No se gana la victoria sin mucha oración ferviente, sin humillar el yo a cada paso. Nuestra voluntad no ha de verse forzada a cooperar con los agentes divinos; debe someterse de buen grado. Aunque fuera posible que él nos impusiera la influencia del Espíritu de Dios con una intensidad cien veces mayor, eso no nos haría necesariamente cristianos, personas listas para el cielo. No se destruiría el baluarte de Satanás. La voluntad debe colocarse de parte de la voluntad de Dios.
Por nosotros mismos no podemos someter a la voluntad de Dios nuestros propósitos, deseos e inclinaciones; pero si estamos dispuestos a someter nuestra voluntad a la suya, Dios cumplirá la tarea por nosotros, aun "refutando argumentos, y toda altivez que se levanta contra el conocimiento de Dios, y llevando cautivo todo pensamiento a la obediencia de Cristo". Entonces nos ocuparemos de nuestra "salvación con temor y temblor, porque Dios" producirá en nosotros "así el querer, como el hacer, por su buena voluntad".
Muchos son atraídos por la belleza de Cristo y la gloria del cielo y, sin embargo, rehúyen las únicas condiciones; por las cuales pueden obtenerlas. Hay muchos en el camino ancho que no están del todo satisfechos con la senda en que andan. Anhelan escapar de la esclavitud del pecado y tratan de resistir sus costumbres pecaminosas con sus propias fuerzas. Miran el camino angosto y la puerta estrecha; pero el placer egoísta, el amor del mundo, el orgullo y la ambición profana alzan una barrera entre ellos y el Salvador. La renuncia a su propia voluntad y a cuanto escogieron como objeto de su afecto o ambición exige un sacrificio ante el cual vacilan, se estremecen y retroceden. Muchos procurarán entrar, y no podrán". Desean el bien, hacen algún esfuerzo para obtenerlo, pero no lo escogen; no tienen un propósito firme de procurarlo a toda costa.

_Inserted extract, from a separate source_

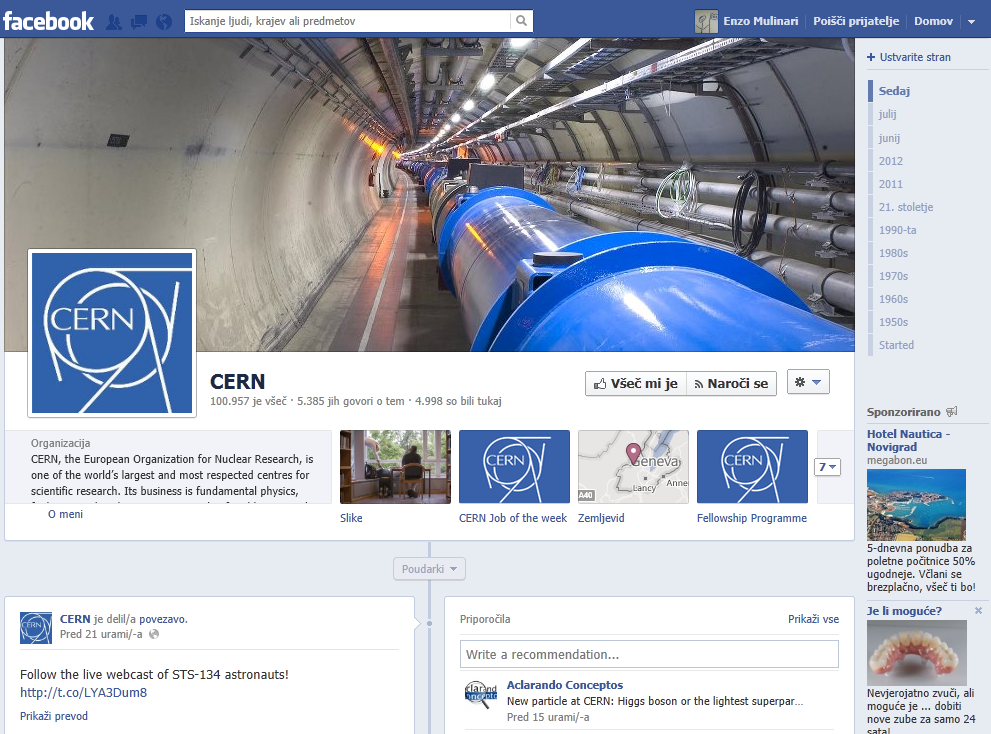Click the search magnifier button
991x734 pixels.
pos(521,21)
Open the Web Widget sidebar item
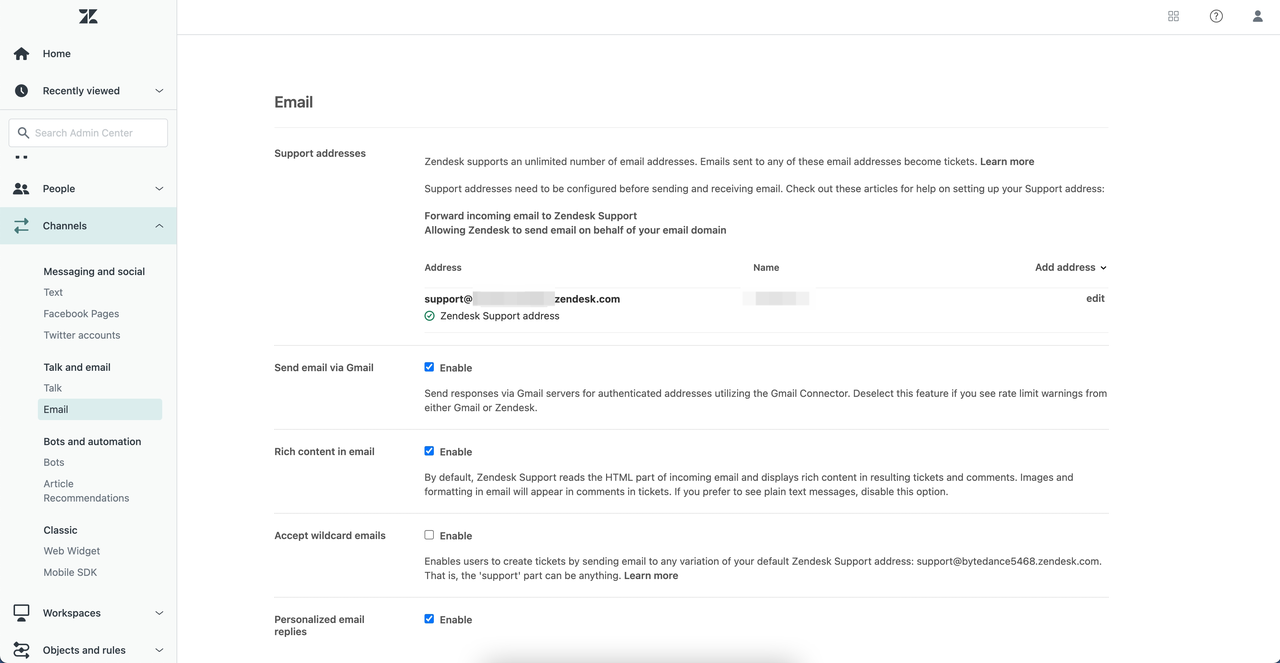Screen dimensions: 1280x663 (72, 551)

Nuestra única esperanza, si queremos vencer, radica en unir nuestra voluntad a la de Dios, y trabajar juntamente con él, hora tras hora y día tras día. No podemos retener nuestro espíritu egoísta y entrar en el reino de Dios. Si alcanzamos la santidad, será por el renunciamiento al yo y por la aceptación del sentir de Cristo.
El orgullo y el egoísmo deben crucificarse. ¿Estamos dispuestos a pagar lo que se requiere de nosotros? ¿Estamos dispuestos a permitir que nuestra voluntad sea puesta en conformidad perfecta con la de Dios? Mientras no lo estemos, su gracia transformadora no puede manifestarse en nosotros."